— Яан Эльмарович, поздравляем вас с присуждением премии Грубера, стало ли оно для вас неожиданностью?
— Спасибо, да, это было неожиданно, особенно приятна формулировка, где указано, что мы с тремя другими астрономами создали то, что называется Near Field Cosmology (ближняя и внегалактическая космология). Раньше мы об этом не думали, но когда стали смотреть на крупномасштабную структуру Вселенной, то поняли, что эта структура во времени меняется очень медленно. И если сейчас какие-то структуры размером больше нескольких мегапарсек существуют, то это значит, что зародыши этих структур, скелет, были созданы еще в стадии инфляции Вселенной. И это мы стали понимать с начала 70-х годов. Зная это, мы можем изучать химический состав нашей и ближайших к ней галактик и восстанавливать эволюцию их и Вселенной в целом.
Мы действительно были одними из первых, кто это поняли.
— Какие работы конкретно отметил комитет?
— Я занимался численными моделями галактик — нашей галактики, Андромеды и других, учитывая их составляющие — диск, гало, балдж. И главная задача была найти массу этих составляющих, зная светимость. Есть две основные вещи, которые мы поняли первыми в мире. О скрытой (темной) массе в галактике к тому времени говорили уже почти сто лет.
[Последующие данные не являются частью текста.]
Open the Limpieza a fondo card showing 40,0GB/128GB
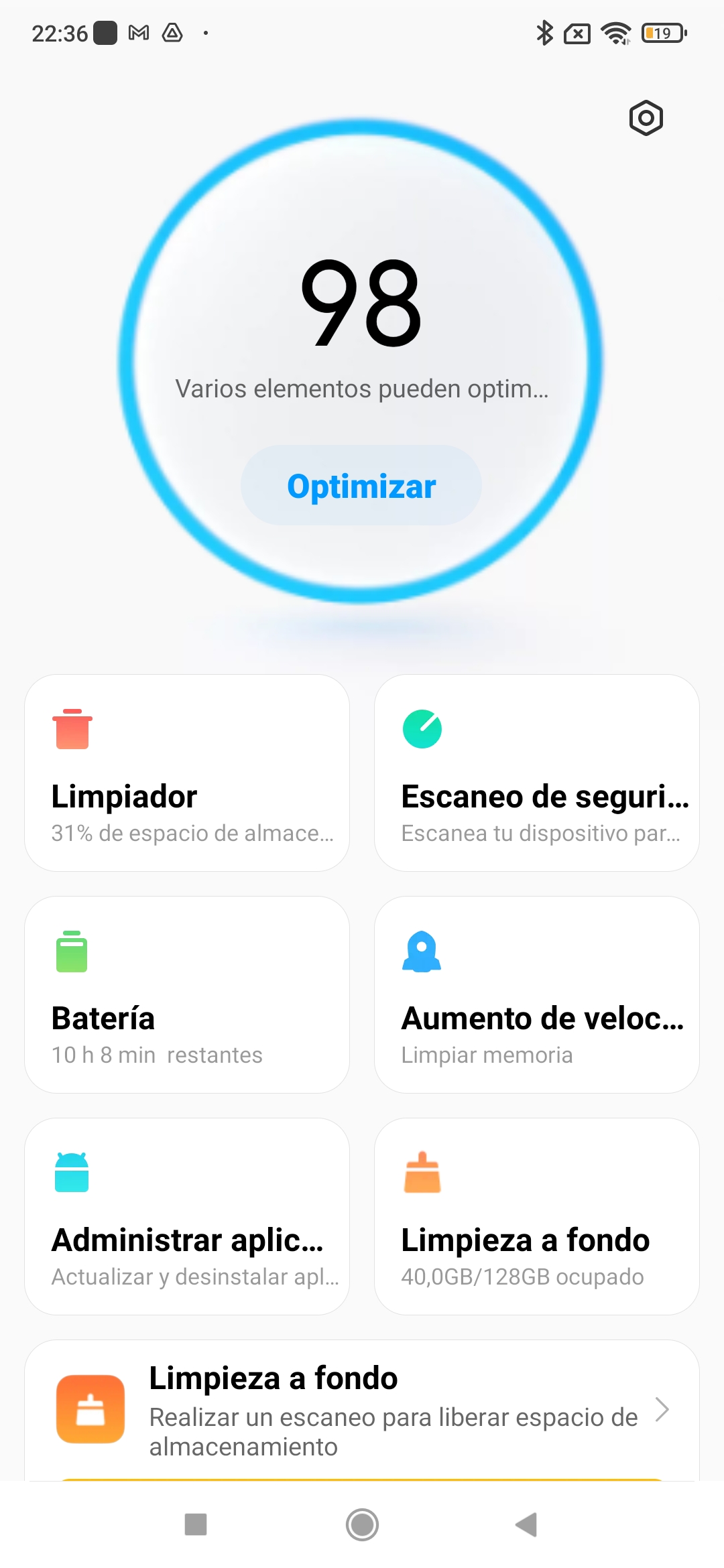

Мы были первыми, кто понял, что это не обычная материя (звезды, газ, нейтрино), а что-то другое.
Ответ был предложен уже в 80-е годы, когда стало ясно, что это какие-то новые, не открытые физиками частицы, которые движутся медленно и образуют некую тонкую структуру.
Вторая вещь — мы поняли, что структура Вселенной не хаотическая, а представляет собой сеть, которая, как мы показали на конференции в Таллине в 1977 году, более или менее непрерывна.
Таким образом, мы были свидетелями смены двух научных парадигм — признание того, что существует темная материя, и существует космическая сеть. И они связаны, поскольку темное вещество динамически доминирует, его свойства определяют структуру Вселенной, и от структуры мы можем делать выводы о свойствах частиц этой скрытой массы.
— Рассказывают, что у вас есть некая комната, в которой для наглядности на ниточках развешаны галактики…
— Да, когда мы начали исследовать крупномасштабную структуру Вселенной, это был один из способов, чтобы иметь пространственное представление. Мы, два парня, просто сделали это в своем кабинете, но сейчас этого не сохранилось.
— В советское время в Эстонии была довольно мощная школа астрономии. Как на ней и на науке в вашей стране сказался распад СССР и вхождение страны в ЕС?
— Раньше мы были очень тесно связаны с московской школой — Зельдовичем, Паренаго и другими учеными. Конечно, теперь эти связи ослабли, но возникли новые связи. Переход оказался резким. В 90-е годы финансирование сильно сократилось и количество астрономов уменьшилось. Раньше мы входили в один союз и использовали возможность тесного сотрудничества с русскими. Сейчас мы вошли в другой союз и наладили более тесные контакты с западными учеными. Но старые связи с вашими учеными, например с Алексеем Старобинским, мы сохраняем до сих пор. Сейчас один наш молодой парень работает в Мюнхене у Рашида Сюняева постдоком.
Так что раньше мы использовали выгоды Советского Союза, сейчас — другие выгоды.
— Чем сейчас занимаются в Тартуской обсерватории?
— У нас три направления: астрономия, физика атмосферы и космические исследования. Год назад наши студенты собрали маленький эстонский спутник, который уже летает, весит 1 кг и проводит на борту шесть экспериментов. Главный — попробовать развернуть на орбите солнечный парус. Там применено много новых технических решений, которые раньше никогда не использовались.
— Вы следили за событиями вокруг Российской академии наук в последний год?
— Я знаю об этом, но специально не следил. Кстати, у нас тоже такие проблемы были. Мы реорганизовали нашу науку так, что сейчас все наши институты отданы университетам — это Тартуский университет, Таллинский технический, Сельскохозяйственный университет. Но наша обсерватория сохранилась как самостоятельная организация — не при академии, а при министерстве.
В общем-то наука без контактов с университетом стареет, и пример — Пулковская обсерватория.
— Вы упомянули про смену двух научных парадигм, что нового нам ждать сегодня?
— Из тех двух открытий может вырасти одно новое, более физическое. Дело в том, что природу темного вещества мы пока не знаем. Если мы ее поймем, это приведет к новому этапу изменения парадигм. Что это будет — никто не знает. Сейчас две субстанции — темная энергия и темная материя — самые загадочные. Люди думают, пока ответа нет, это и есть проблема для физиков и астрономов.